We propose that Congress create a permanent Office of Special Counsel with the following attributes:
The office would be headed by a lawyer appointed by the president, subject to Senate confirmation. This method of appointment would meet the court of appeals' constitutional objection. At the same time, the political visibility of the appointment process would give reasonable assurance that a person of stature and political independence would be selected.
The special counsel would serve a fixed term designed to extend well beyond the presidential term during which the appointment is made -- for example, a four-year term beginning Jan. 1 of each presidential election year. This would also help to ensure that the occupant of the office had minimal political or personal ties to those he or she might be called upon to investigate.
The special counsel would be assigned the duty of investigating and, where appropriate, prosecuting high government officials and would have a modest, permanent staff that could be expanded as needed to conduct specific investigations. This institutionalization of the office would help to develop consistent standards for investigative activities and decisions whether to prosecute. It would also eliminate the need for the attorney general to perform the potentially controversial (and unreviewable) initial screening function required under the present system.

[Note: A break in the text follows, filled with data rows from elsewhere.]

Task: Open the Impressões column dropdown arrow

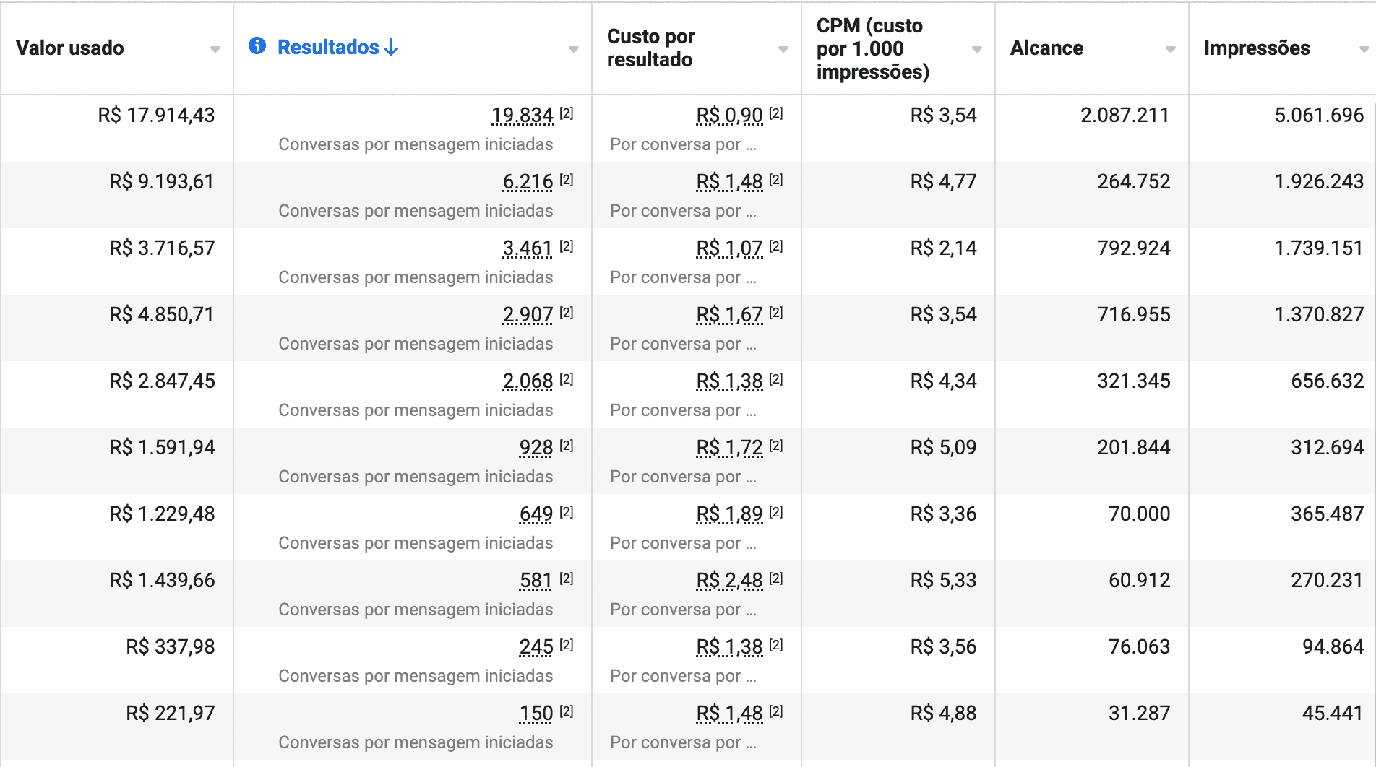Action: pyautogui.click(x=1364, y=49)
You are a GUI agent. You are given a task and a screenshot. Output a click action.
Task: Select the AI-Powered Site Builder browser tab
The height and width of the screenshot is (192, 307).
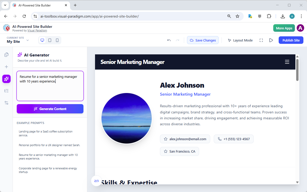(36, 5)
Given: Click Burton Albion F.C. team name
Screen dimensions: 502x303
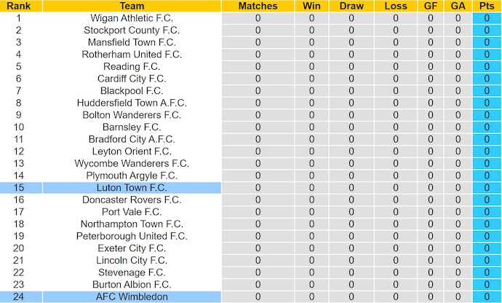Looking at the screenshot, I should coord(132,285).
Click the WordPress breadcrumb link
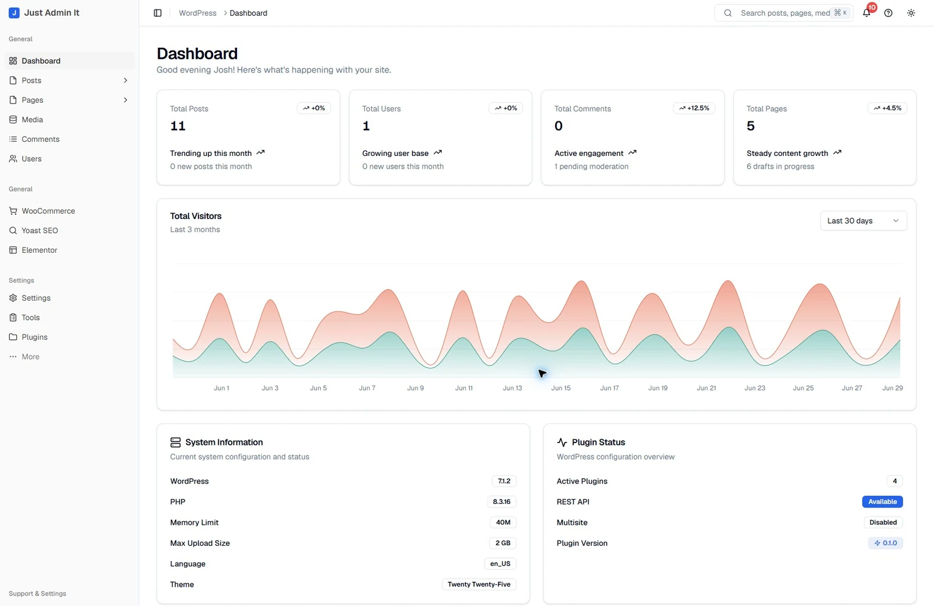The height and width of the screenshot is (606, 934). pos(197,13)
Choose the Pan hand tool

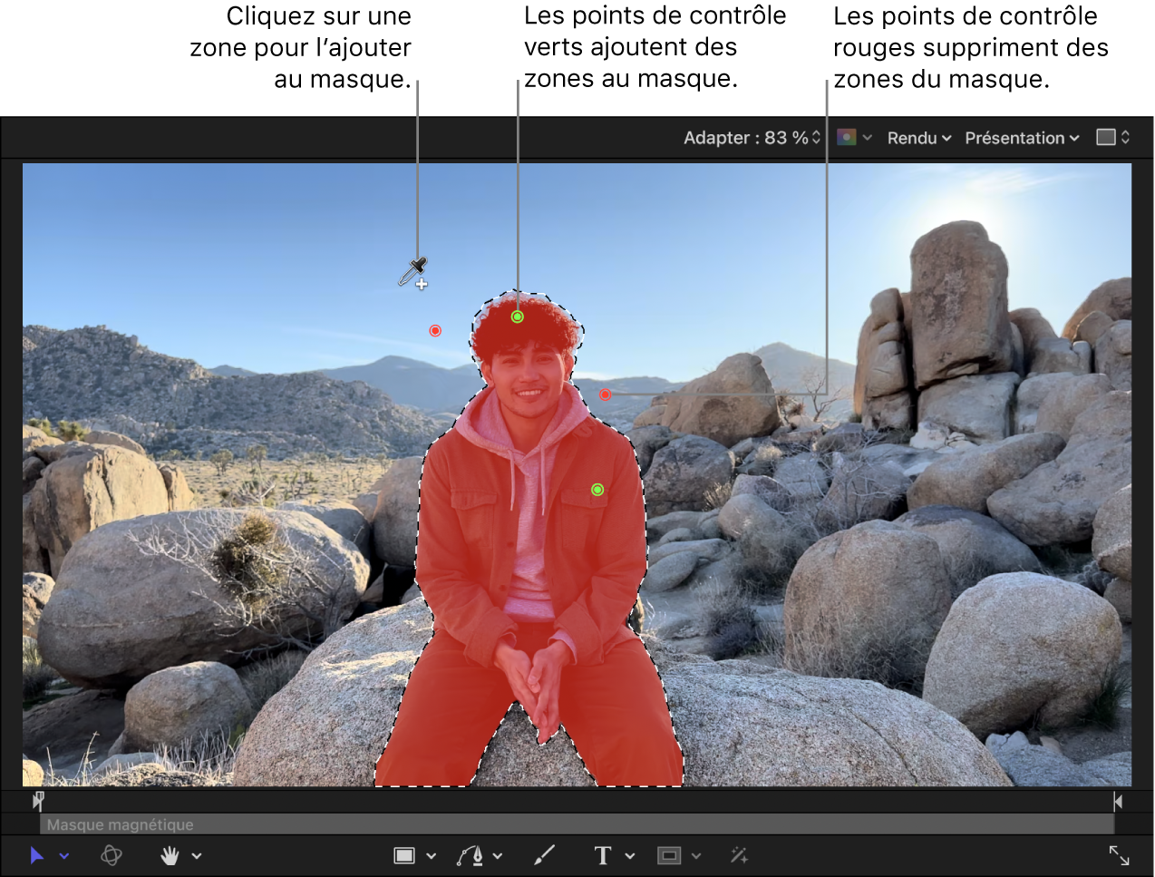170,855
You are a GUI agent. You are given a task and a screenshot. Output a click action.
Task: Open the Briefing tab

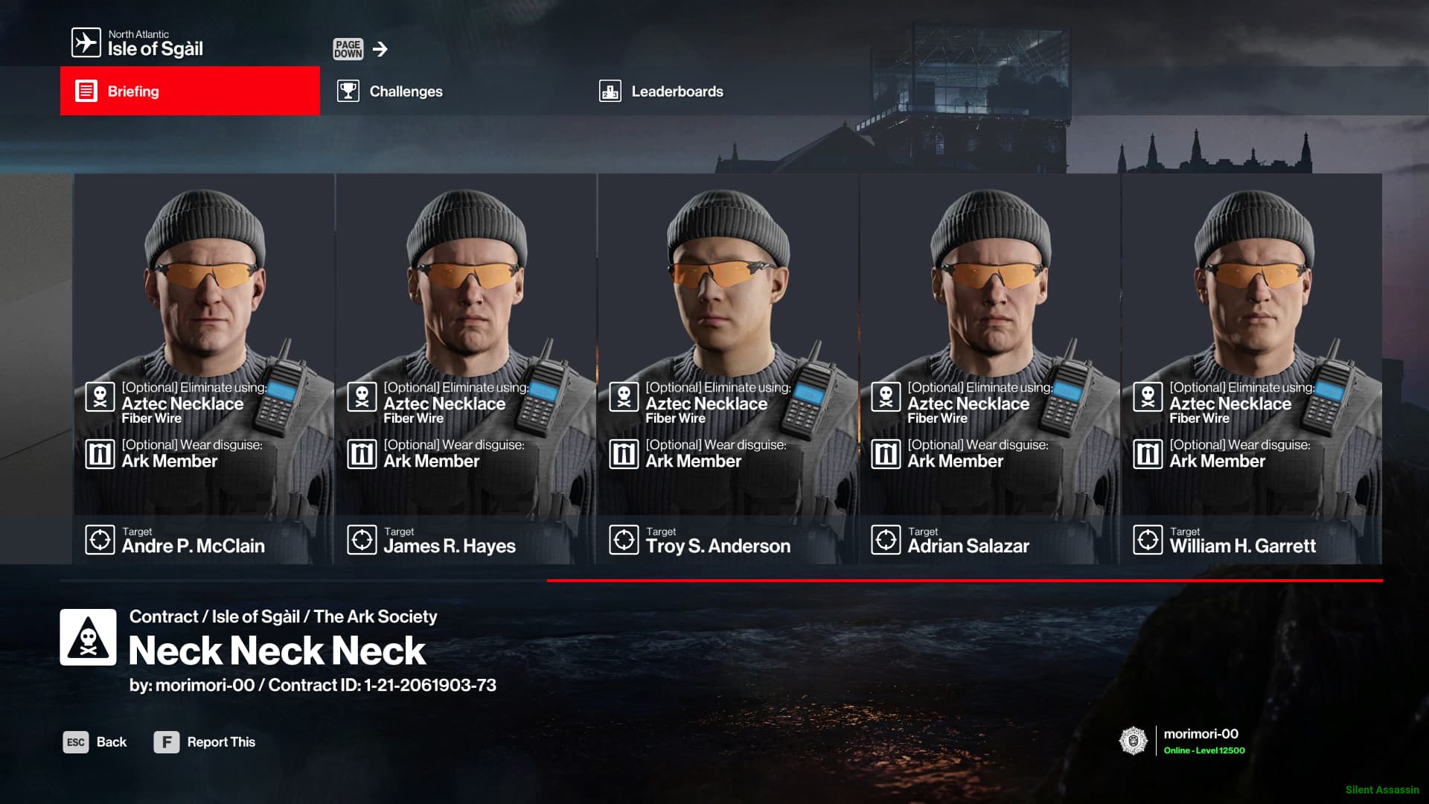coord(190,91)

The special counsel would be subject to removal at the discretion of the president, in the same manner as other federal prosecutors. If the court of appeals is correct, this element of accountability to the chief executive is constitutionally mandated. But even if it were not, it is a desirable limitation on what would otherwise be excessive prosecutive power. The specter of Watergate does not suggest a contrary conclusion. If anything, Watergate proves that a president who unjustifiably interferes with the special counsel's investigations would pay a heavy, and perhaps fatal, political price.
The office would be placed organizationally within the Department of Justice and, as the current statute also provides, would be expected to adhere generally to the rules and regulations that govern the department's ordinary enforcement of the criminal laws. On the other hand, it should be physically housed in its own, separate quarters so that an arm's-length relationship with the department is preserved.
We are confident that an Office of Special Counsel designed along these lines would maintain the kind of practical independence that is needed to inspire public confidence that justice will be administered impartially to high government officials. At the same time, the president's ultimate power of removal, and the continuing institutional responsibilities of the special counsel, would provide a needed check against a rogue prosecution that unjustly discriminates against its targets or threatens real injury to foreign policy, national security or other important interests of the nation.
The writers are Washington attorneys who served as deputy solicitors general. Mr. Geller also was a member of the Watergate Special Prosecution Force.